The most natural hypothesis would be to consider the rays as ultra-violet radiations of very short wave-length, or radiations which are in a manner ultra-ultra-violet. This interpretation can still, at this present moment, be maintained, and the researches of MM. Buisson, Righi, Lenard, and Merrit Stewart have even established that rays of very short wave-lengths produce on metallic conductors, from the point of view of electrical phenomena, effects quite analogous to those of the X rays. Another resemblance results also from the experiments by which M. Perreau established that these rays act on the electric resistance of selenium. New and valuable arguments have thus added force to those who incline towards a theory which has the merit of bringing a new phenomenon within the pale of phenomena previously known.
Nevertheless the shortest ultra-violet radiations, such as those of M. Schumann, are still capable of refraction by quartz, and this difference constitutes, in the minds of many physicists, a serious enough reason to decide them to reject the more simple hypothesis. Moreover, the rays of Schumann are, as we have seen, extraordinarily absorbable,—so much so that they have to be observed in a vacuum. The most striking property of the X rays is, on the contrary, the facility with which they pass through obstacles, and it is impossible not to attach considerable importance to such a difference.
Some attribute this marvellous radiation to longitudinal vibrations, which, as M. Duhem has shown, would be propagated in dielectric media with a speed equal to that of light. But the most generally accepted idea is the one formulated from the first by Sir George Stokes and followed up by Professor Wiechert. According to this theory the X rays should be due to a succession of independent pulsations of the ether, starting from the points where the molecules projected by the cathode of the Crookes tube meet the anticathode. These pulsations are not continuous vibrations like the radiations of the spectrum; they are isolated and extremely short; they are, besides, transverse, like the undulations of light, and the theory shows that they must be propagated with the speed of light. They should present neither refraction nor reflection, but, under certain conditions, they may be subject to the phenomena of diffraction. All these characteristics are found in the Röntgen rays.
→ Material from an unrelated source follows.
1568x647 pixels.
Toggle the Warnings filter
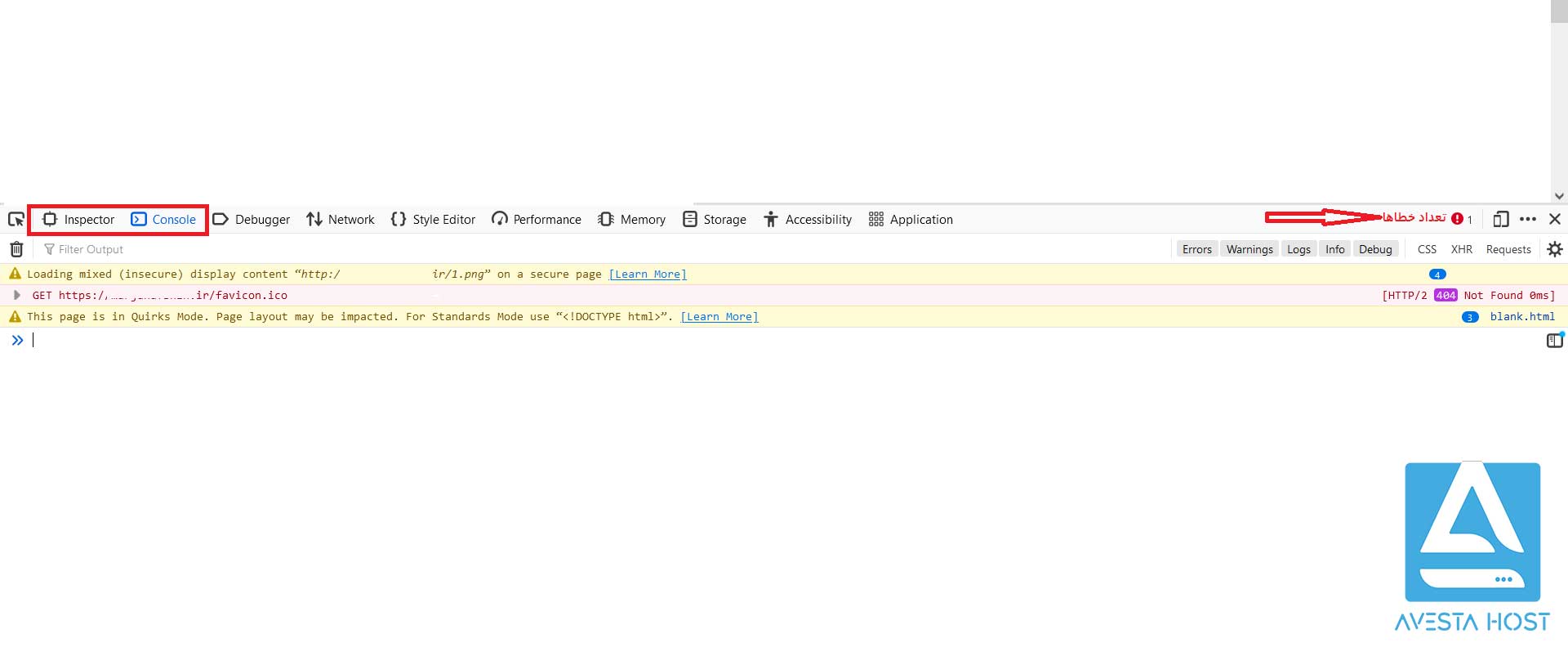point(1249,249)
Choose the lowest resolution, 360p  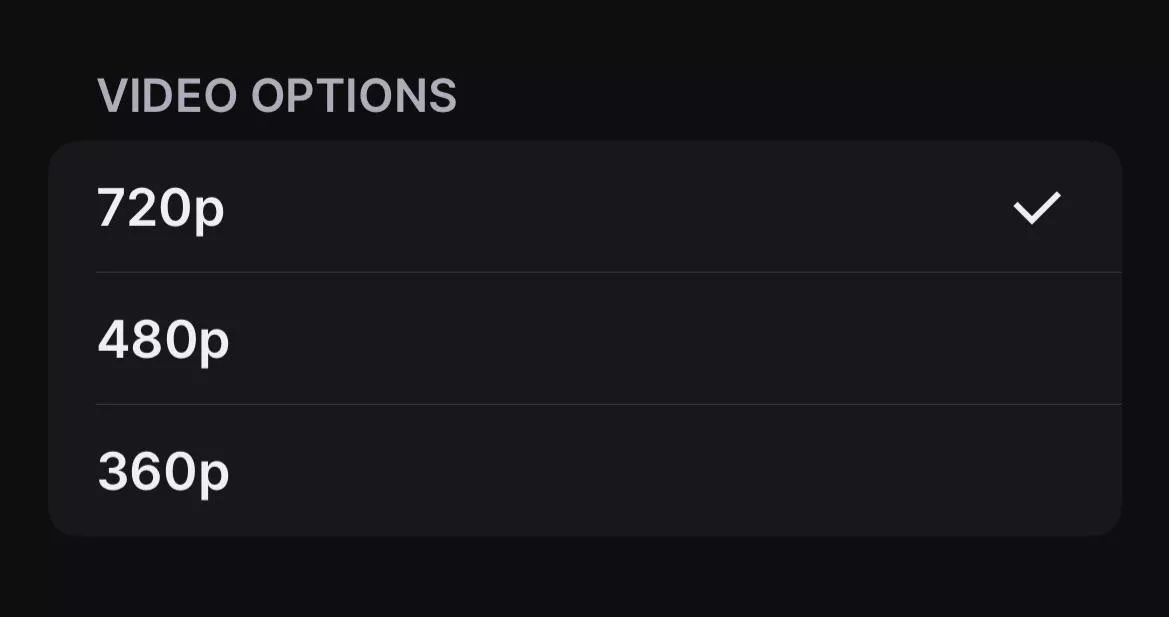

Professor J.J. Thomson adopts an analogous idea, and states the precise way in which the pulsations may be produced at the moment when the electrified particles forming the cathode rays suddenly strike the anticathode wall. The electromagnetic induction behaves in such a way that the magnetic field is not annihilated when the particle stops, and the new field produced, which is no longer in equilibrium, is propagated in the dielectric like an electric pulsation. The electric and magnetic pulsations excited by this mechanism may give birth to effects similar to those of light. Their slight amplitude, however, is the cause of there here being neither refraction nor diffraction phenomena, save in very special conditions. If the cathode particle is not stopped in zero time, the pulsation will take a greater amplitude, and be, in consequence, more easily absorbable; to this is probably to be attributed the differences which may exist between different tubes and different rays.